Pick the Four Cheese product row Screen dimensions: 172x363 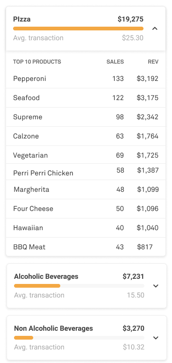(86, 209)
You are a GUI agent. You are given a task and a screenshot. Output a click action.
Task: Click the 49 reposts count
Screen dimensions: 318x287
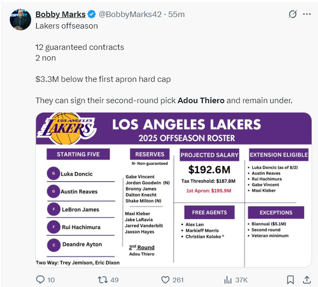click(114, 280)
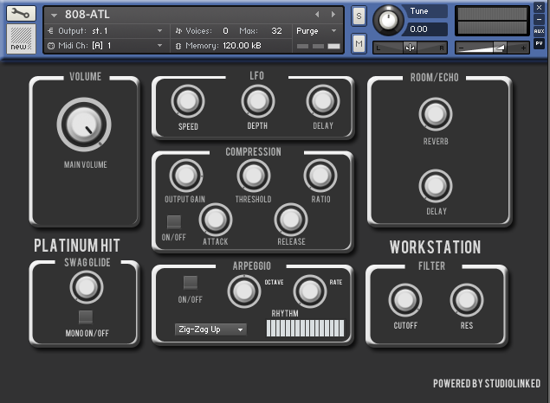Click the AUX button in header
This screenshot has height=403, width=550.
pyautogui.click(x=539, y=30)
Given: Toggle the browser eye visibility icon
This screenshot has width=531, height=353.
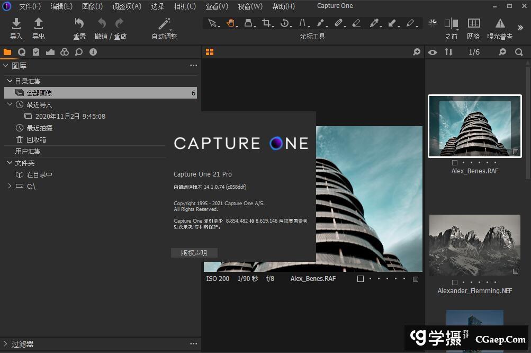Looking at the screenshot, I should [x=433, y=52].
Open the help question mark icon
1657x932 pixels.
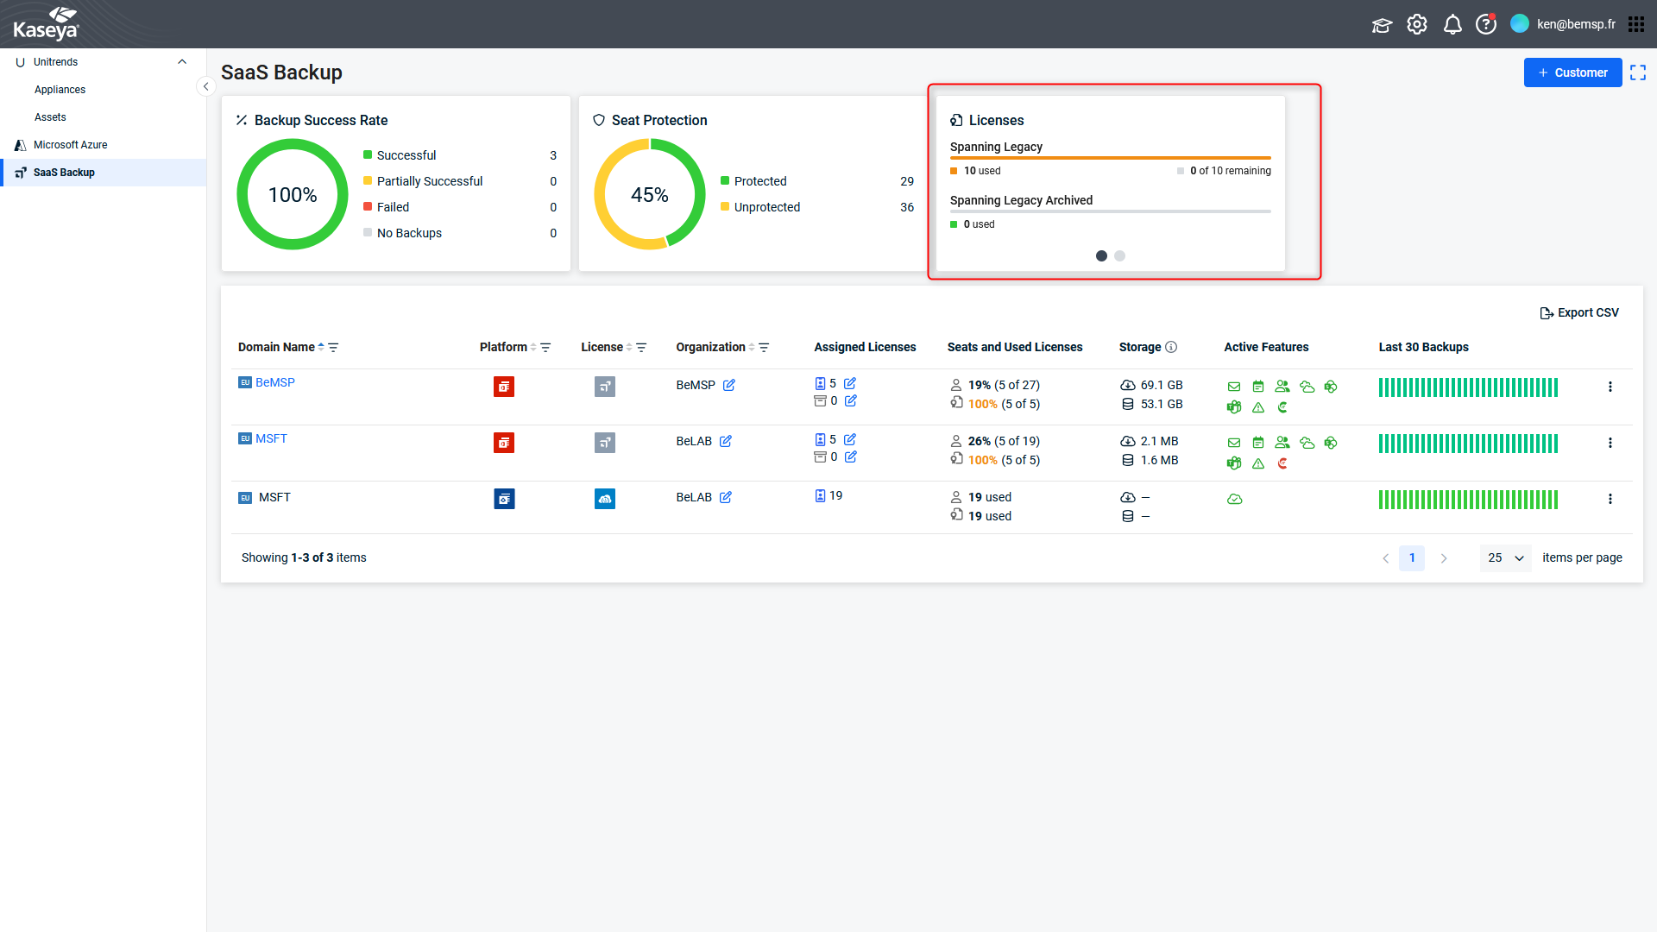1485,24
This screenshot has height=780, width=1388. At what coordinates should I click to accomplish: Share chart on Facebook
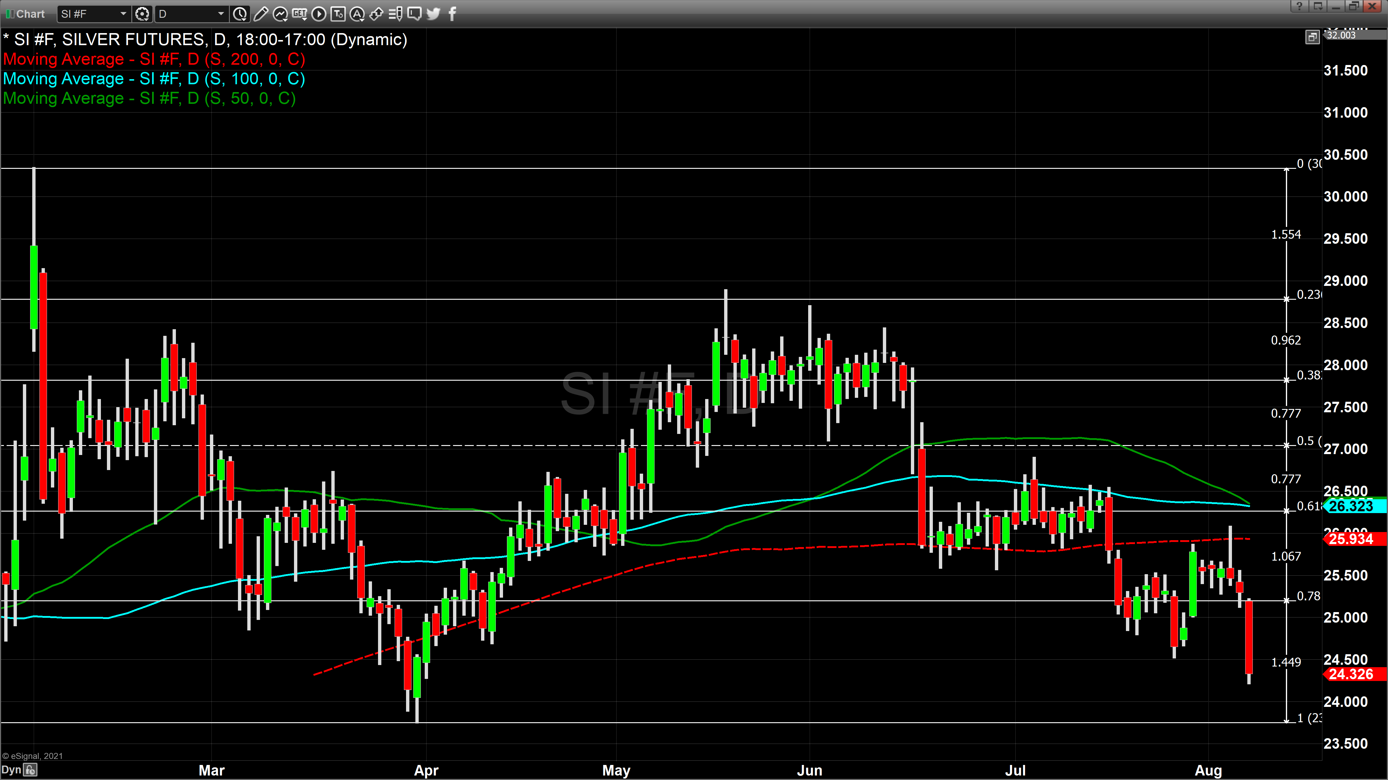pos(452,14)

○ ○ ○ ○ ○ ○ ○

### THE TASK
Rewrite as a numbered list every line from the one containing "You are a GUI" down to the one containing "This screenshot has height=403, width=550.", both included, omitting blank lines and leaving out the pictures.

### OUTPUT OF THE TASK
1. You are a GUI agent. You are given a task and a screenshot. Output a click action.
2. Task: Click the 49 reposts count
3. Screen dimensions: 318x287
4. click(114, 280)
5. Click the AUX button in header
6. This screenshot has height=403, width=550.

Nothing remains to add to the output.